## TASK ITEM
In the data that follows, find the line with "10.14704/nq.2020.18.9.NQ20218 (52, 594)"; transcribe it, every later line up to the one with "IMPLEMENTATION OF HITECH", and that line as well, exactly and with no others.

## THE INPUT
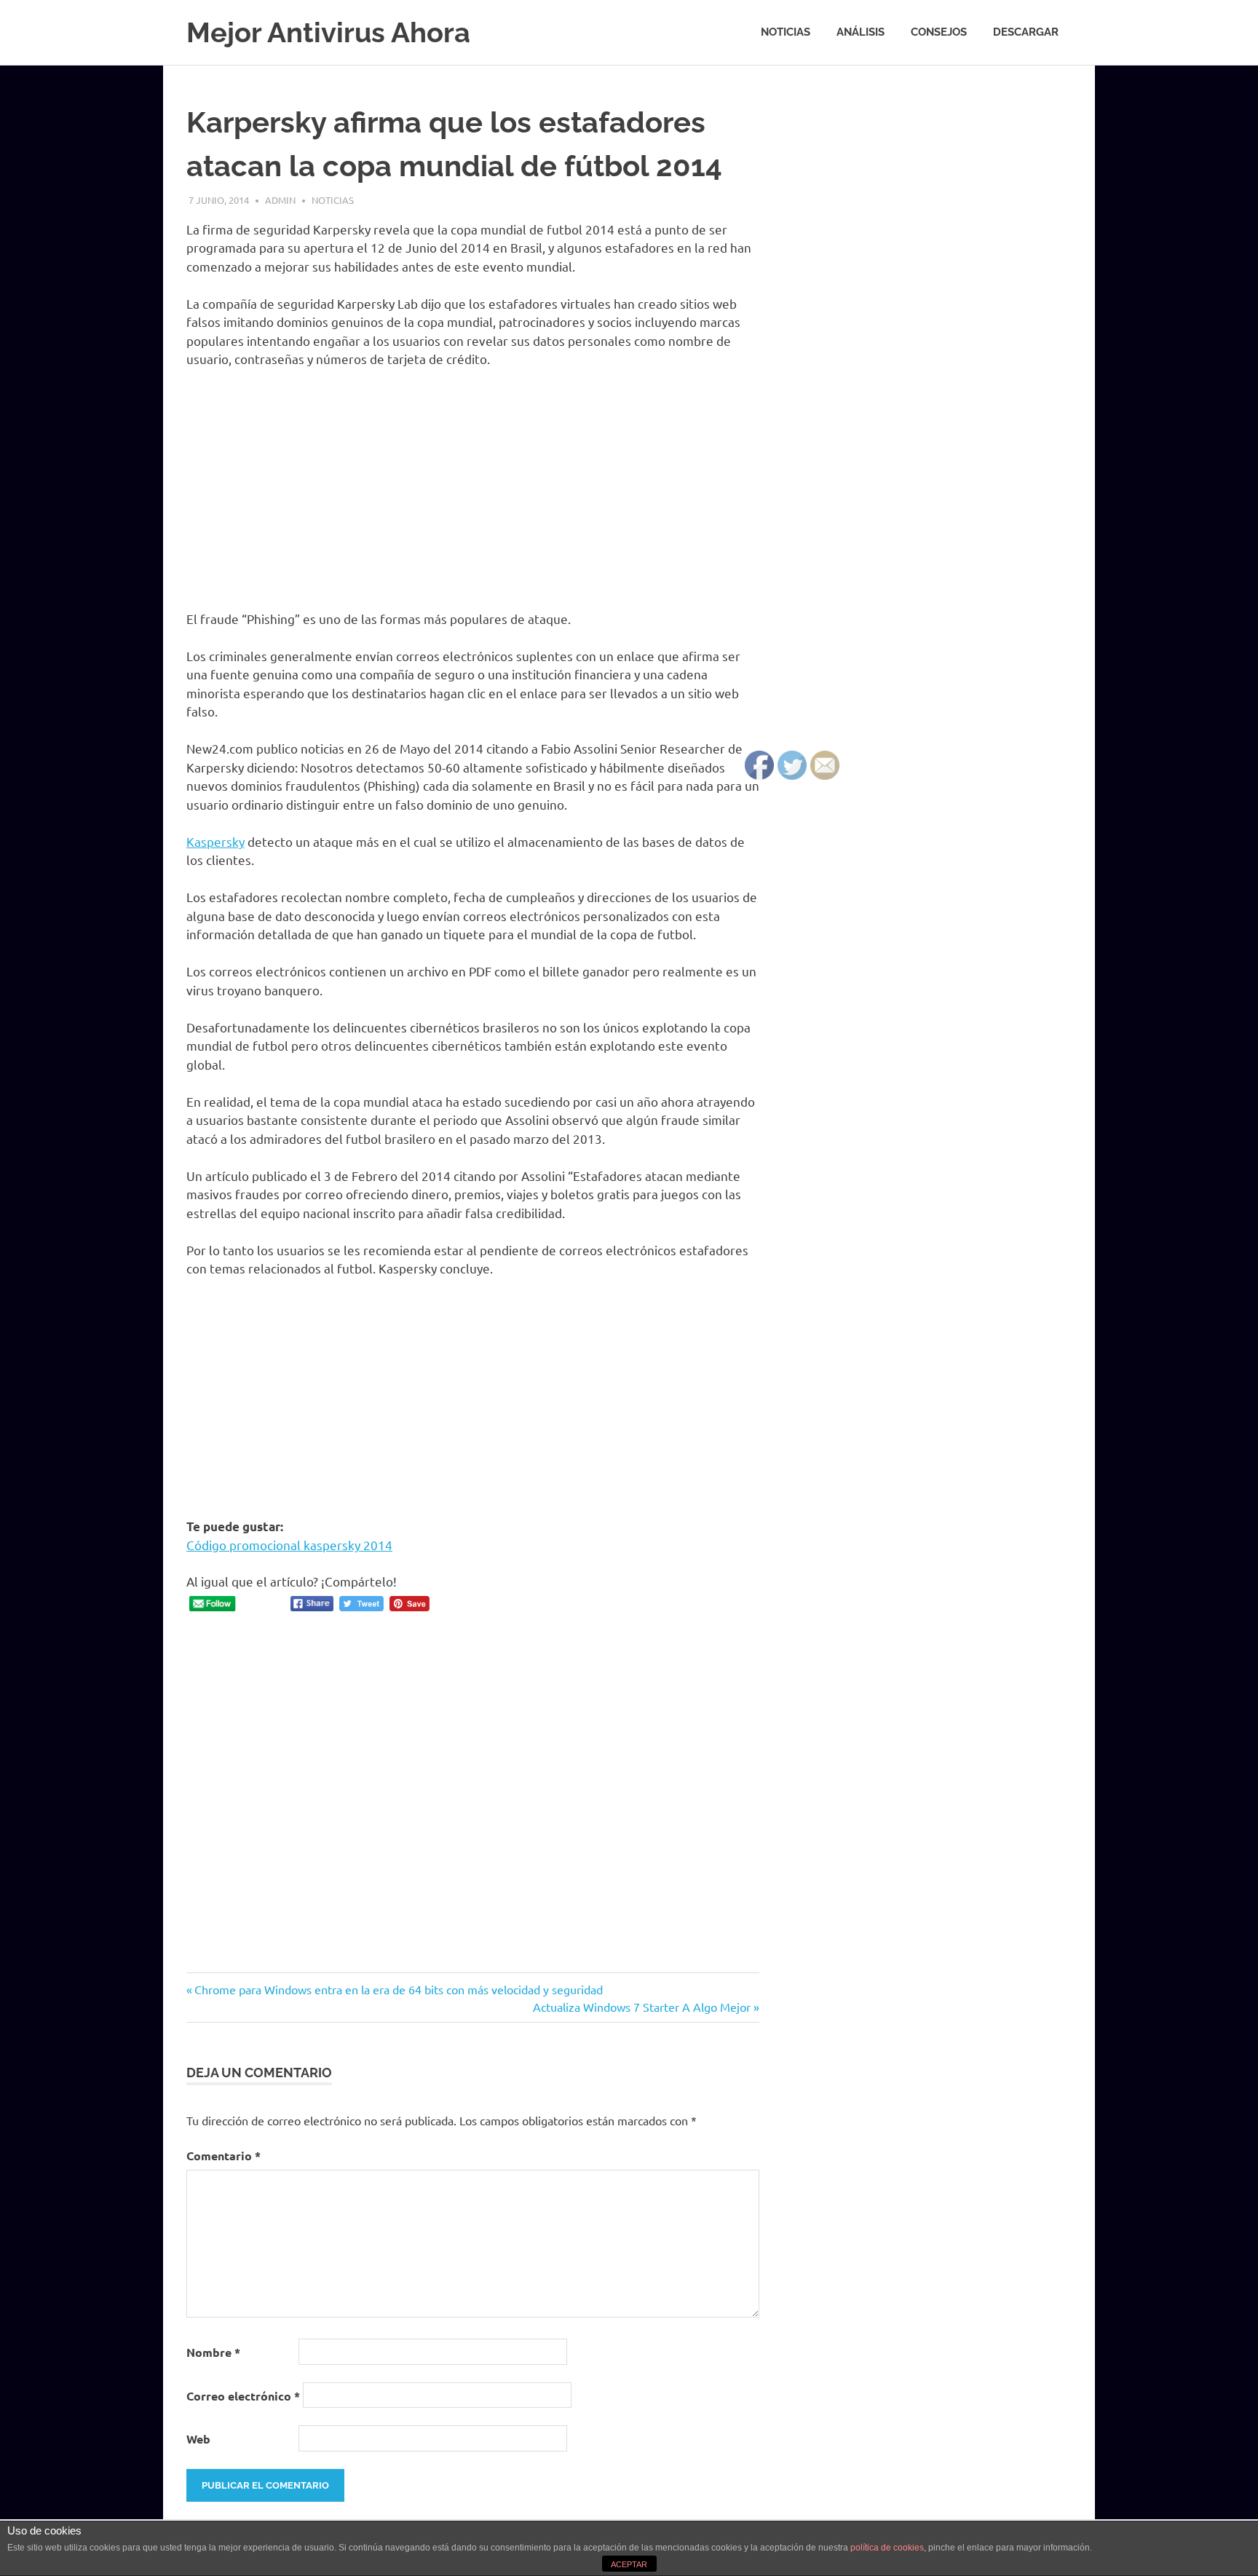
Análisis (860, 32)
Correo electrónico (243, 2395)
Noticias (785, 32)
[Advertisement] (472, 488)
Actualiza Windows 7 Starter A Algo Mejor (642, 2006)
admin (280, 200)
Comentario (223, 2155)
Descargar (1026, 32)
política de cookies (887, 2548)
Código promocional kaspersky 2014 (289, 1544)
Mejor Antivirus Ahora (328, 32)
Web (198, 2438)
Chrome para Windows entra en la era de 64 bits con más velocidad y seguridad (398, 1989)
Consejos (939, 32)
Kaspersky (215, 841)
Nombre (213, 2352)
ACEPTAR (629, 2564)
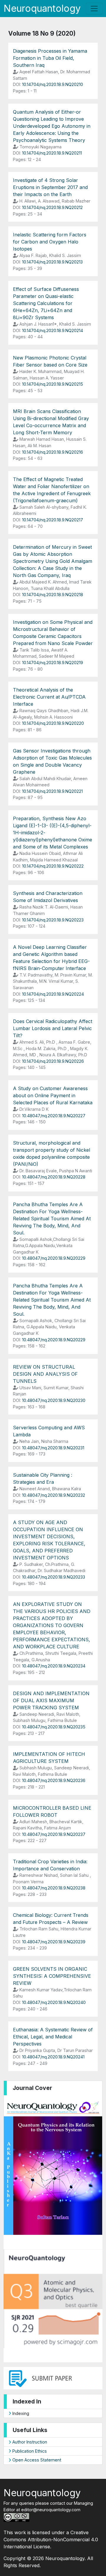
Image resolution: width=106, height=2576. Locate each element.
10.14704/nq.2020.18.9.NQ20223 (53, 919)
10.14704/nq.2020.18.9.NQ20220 (53, 723)
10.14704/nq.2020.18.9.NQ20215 (52, 384)
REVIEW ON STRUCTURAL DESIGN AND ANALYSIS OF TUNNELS (45, 1374)
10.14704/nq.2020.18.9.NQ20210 (52, 84)
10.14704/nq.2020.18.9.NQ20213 (52, 261)
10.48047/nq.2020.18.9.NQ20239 (53, 1941)
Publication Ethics (29, 2451)
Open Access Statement (36, 2459)
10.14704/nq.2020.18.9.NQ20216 (52, 452)
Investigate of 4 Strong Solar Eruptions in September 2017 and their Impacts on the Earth (50, 187)
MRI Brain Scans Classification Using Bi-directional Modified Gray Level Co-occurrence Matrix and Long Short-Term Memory (51, 421)
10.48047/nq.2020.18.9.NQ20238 (53, 1887)
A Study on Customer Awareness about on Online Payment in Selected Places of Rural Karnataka (52, 1095)
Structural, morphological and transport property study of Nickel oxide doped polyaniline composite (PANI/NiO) (51, 1153)
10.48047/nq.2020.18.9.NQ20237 (53, 1834)
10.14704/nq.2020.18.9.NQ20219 (52, 662)
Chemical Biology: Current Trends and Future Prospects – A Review (50, 1918)
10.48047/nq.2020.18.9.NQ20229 (53, 1258)
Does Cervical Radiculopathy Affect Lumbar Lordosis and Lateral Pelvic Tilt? (52, 1028)
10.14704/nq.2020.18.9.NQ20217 (52, 519)
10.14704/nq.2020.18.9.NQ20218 (52, 594)
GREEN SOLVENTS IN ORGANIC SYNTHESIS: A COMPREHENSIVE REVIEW (52, 1976)
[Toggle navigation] (94, 8)
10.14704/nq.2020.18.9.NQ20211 (52, 152)
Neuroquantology (42, 8)
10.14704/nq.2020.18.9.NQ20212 (52, 207)
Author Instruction (29, 2441)
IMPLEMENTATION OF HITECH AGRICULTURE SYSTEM (49, 1757)
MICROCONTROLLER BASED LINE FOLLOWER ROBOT (52, 1811)
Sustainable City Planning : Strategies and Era (42, 1478)
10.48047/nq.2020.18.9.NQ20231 (53, 1447)
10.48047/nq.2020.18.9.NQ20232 (53, 1495)
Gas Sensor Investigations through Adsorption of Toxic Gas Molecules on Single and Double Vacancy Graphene (52, 761)
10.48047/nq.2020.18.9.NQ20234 (53, 1665)
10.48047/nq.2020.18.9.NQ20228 (53, 1176)
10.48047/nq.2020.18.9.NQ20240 (54, 2002)
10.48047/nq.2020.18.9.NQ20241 (53, 2056)
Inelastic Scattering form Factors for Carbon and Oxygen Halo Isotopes (49, 242)
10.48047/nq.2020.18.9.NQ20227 (53, 1115)
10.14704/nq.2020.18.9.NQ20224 (53, 994)
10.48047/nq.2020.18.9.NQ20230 (53, 1400)
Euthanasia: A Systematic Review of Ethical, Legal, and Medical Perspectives (53, 2037)
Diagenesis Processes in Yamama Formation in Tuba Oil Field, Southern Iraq (50, 58)
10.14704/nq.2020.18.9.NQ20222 (53, 865)
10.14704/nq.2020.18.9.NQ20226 (53, 1061)
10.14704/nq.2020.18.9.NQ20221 (52, 791)
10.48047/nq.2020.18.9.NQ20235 (53, 1726)
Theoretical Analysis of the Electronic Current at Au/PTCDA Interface (49, 697)
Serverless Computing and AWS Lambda (49, 1431)
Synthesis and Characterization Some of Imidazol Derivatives (47, 896)
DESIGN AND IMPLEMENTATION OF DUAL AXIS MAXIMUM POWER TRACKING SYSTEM (51, 1700)
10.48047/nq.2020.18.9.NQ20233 (53, 1576)
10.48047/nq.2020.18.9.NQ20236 (53, 1780)
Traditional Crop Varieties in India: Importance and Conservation (50, 1865)
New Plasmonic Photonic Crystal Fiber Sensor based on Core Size (50, 361)
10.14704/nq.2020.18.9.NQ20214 (52, 330)
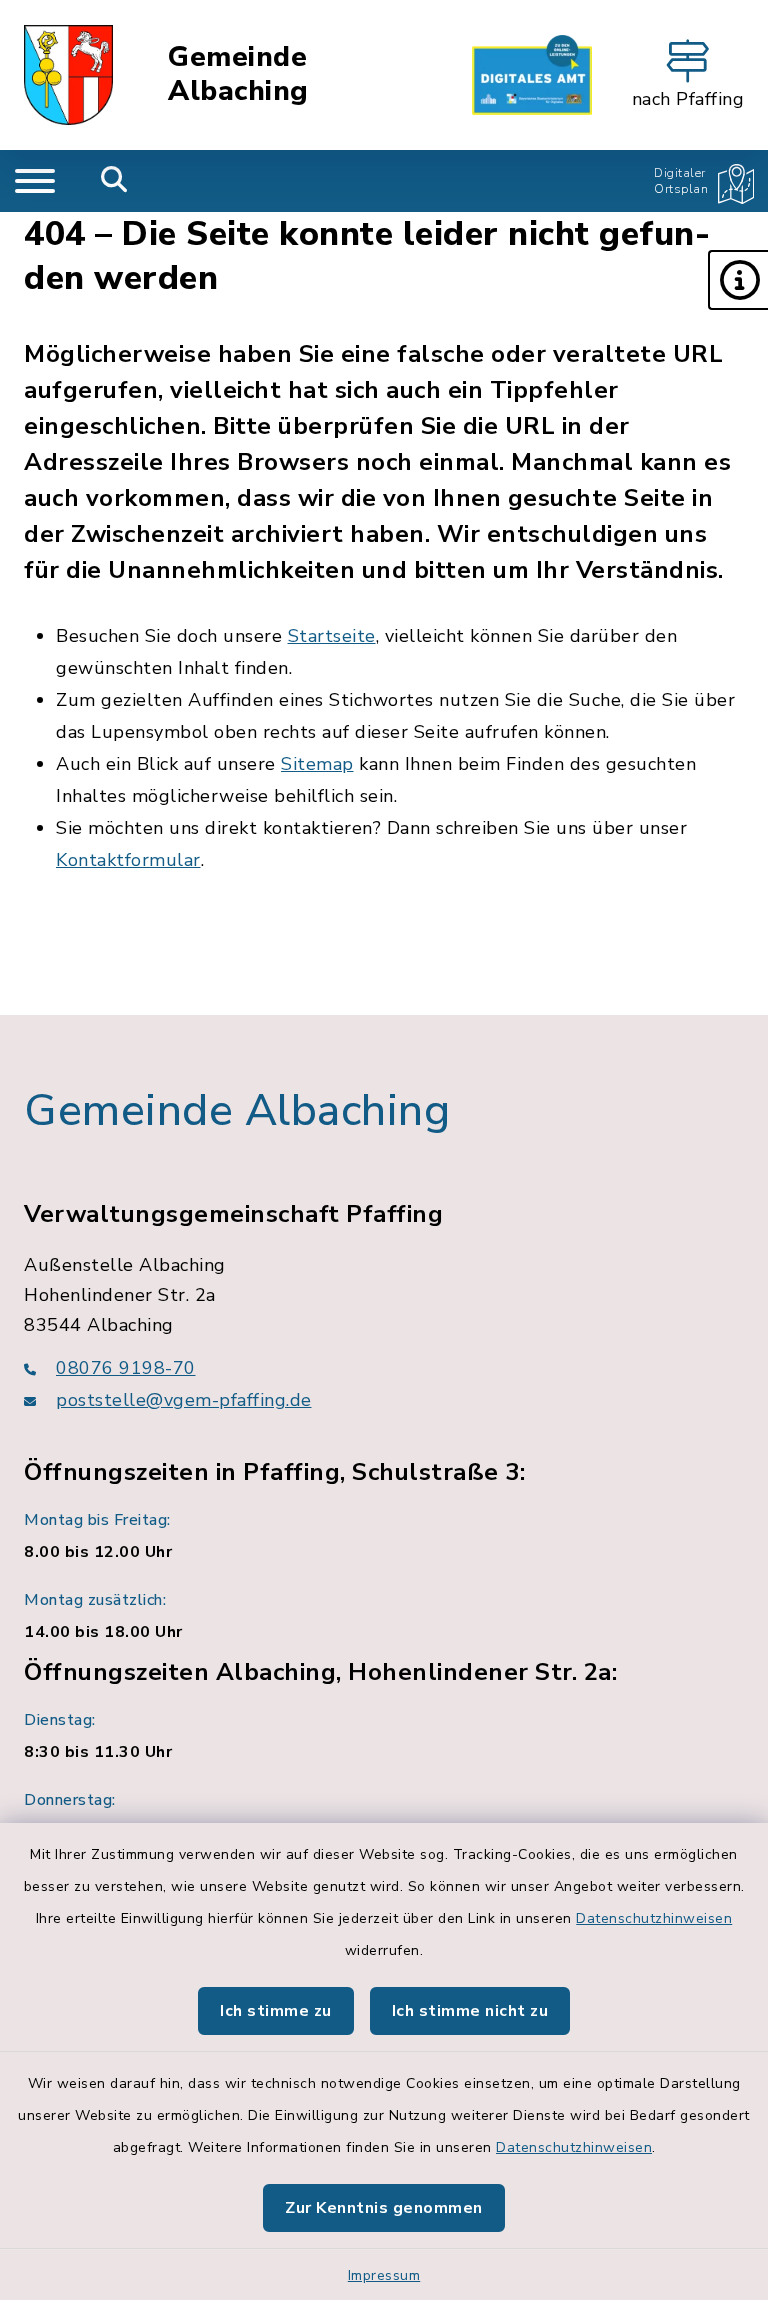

## COMPLETED TASK
10.14704/nq.2020.18.9.NQ20218 (52, 594)
GREEN SOLVENTS IN ORGANIC SYNTHESIS: A COMPREHENSIVE REVIEW (52, 1976)
[Toggle navigation] (94, 8)
10.14704/nq.2020.18.9.NQ20211 (52, 152)
Neuroquantology (42, 8)
10.14704/nq.2020.18.9.NQ20212 (52, 207)
Author Instruction (29, 2441)
IMPLEMENTATION OF HITECH AGRICULTURE SYSTEM (49, 1757)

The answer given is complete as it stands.